不動産業者が銀行にあらかじめヒアリングをして、その物件でローンを組めるギリギリ高い金額が3000万円だとわかったから、そこまで金額を釣り上げてAさんに勧めている、ということです。
(不動産業者はその物件を2000万円で買ったのに!)
商売ってそういうものだよね、と言ってしまえばそれまでなのですが、2000万円の物件を3000万円で買わされると知っても買いたい人は少数派ではないでしょうか?
しかも、物件を1件買うと心理的なハードルが下がることもあり、2件目も同じように(不当に値段を釣り上げられた物件を、そうとも知らずに)買ってしまいやすくなります。
3件目の案内が来れば、それも買ってしまうかもしれません。
ただ、3件目くらいで、おそらく一般の会社員の方ができる借金額の上限がくるので、以降その業者からは物件の案内が来なくなります。
しばらくして業者から連絡があったと思ったら、今度は、“お友達を紹介してもらえれば50万円お支払いします”という案内かもしれません。
こうして、不動産業者は、多忙で無知な人をカモにして、芋づる式で儲けていくというわけです。
結果的に、5万円のギフト券というのは、不動産業者からすると安い広告費なんですね。
カモになるのは嫌だな…
それでも不動産セミナーに参加するメリット
ここまで読んで、「そんな詐欺みたいな目に遭うなら、不動産セミナーは行かない方がいいのでは?」と思った方が多いのではないでしょうか。
ですが、私は、不動産投資に興味があるならセミナーに行ってみることをオススメします。
理由は、以下3つのメリットがあるからです。
- 勉強の機会になる
- 不動産投資の仲間ができる
- 自分の課題が見えてくる
順番に説明していきます。
メリット1:勉強の機会になる
不動産業者の話に飛びついて物件を買わないようにさえ気をつければ、セミナーに参加することで、よい勉強の機会になります。
例えば、「業者が提示している物件価格が相場どおりなのか」「業者のいう見込みの家賃額は正しいのか」などを自分で調べることで、どのエリアのどういうスペックの物件がどれくらいの価格なのかを知ることができます。
また、業者の話から、どこの銀行が融資をしてくれそうかを知ることもできます。
誰もが知っているような大手銀行が、不動産投資の初心者である一個人に貸してくれることはごく稀です。
融資してくれる銀行を自分で開拓することになったときのために、マイナーな銀行名を知っておくとよいと思います。
メリット2:不動産投資の仲間ができる
不動産セミナーに参加するメリットの2つ目は、「仲間ができる」ということです。
不動産投資のセミナーに来ているということは、不動産や資産形成などに少しは興味があるということ。
すでに不動産投資を始めている方が参加していることもあります。
セミナー参加者と知り合っておくことで、後々、大家さん仲間として交流や情報交換ができるようになるかもしれません。

####################

• 作業項目: 不動産セミナーについての上の文章を、最後の文の後から引き取って続きを書いてください。 データは上の文章とは無関係。

• 確認用データ:
####################

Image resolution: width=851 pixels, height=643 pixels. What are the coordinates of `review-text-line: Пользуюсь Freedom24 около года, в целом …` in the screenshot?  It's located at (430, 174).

####################

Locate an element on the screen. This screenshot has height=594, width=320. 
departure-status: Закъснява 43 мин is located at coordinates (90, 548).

####################

• 解答欄:
このような「横のつながり」を持っていると、不動産投資を拡大していくうえでチャンスが広がったり、同じ志を持った仲間と知り合えて人生が豊かになったりと、よいことがたくさんあります。
メリット3:自分の課題が見える
不動産投資のセミナーに行くことを私がオススメする理由の3つ目は、「自分の課題が見えるようになる」ということです。
不動産業者の話を鵜呑みにしてはいけないということさえ肝に銘じていれば、業者の話の何が正しくて何が間違っているか、自分の頭で考えるよい機会になります。
自分の頭で物事を考えるようになると、自分が何を知っていて何を知らないのかがわかり、自身の課題を把握できるようになります。
まずは、不動産投資セミナーの中で出てきた単語で自分の言葉で説明できないもの(例えば「節税」「減価償却」「法人設立」など)を調べるようにするだけでも、知識がついて面白いですよ。
まとめ:物件を買わないと誓って、セミナーに参加すべし!
「Amazonギフト券5万円をもらえる無料の不動産投資セミナーがあるんだけど、行った方がいいかな?」という質問に対する私の答えは、
「不動産投資に興味があるなら行った方がいい。でも物件は買わされないように!」です。
なぜ物件を買わされないように気をつけないといけないのか?
その理由は以下3点です。
- 不動産業者が儲かる仕組みになっている
- 不動産業者の情報には重大な漏れがある
- 不動産価格がギリギリまで高くなっている
それでも、不動産投資に興味があるならセミナーに参加してみたほうがよい理由は?
参加するメリットは以下3点です。
- 勉強の機会になる
- 不動産投資の仲間ができる
- 自分の課題が見えてくる
ちなみに、セミナーに出てきている不動産業者の人(おそらくは多くが営業担当)が、必ずしも悪意をもって物件を売ろうとしているわけではないです。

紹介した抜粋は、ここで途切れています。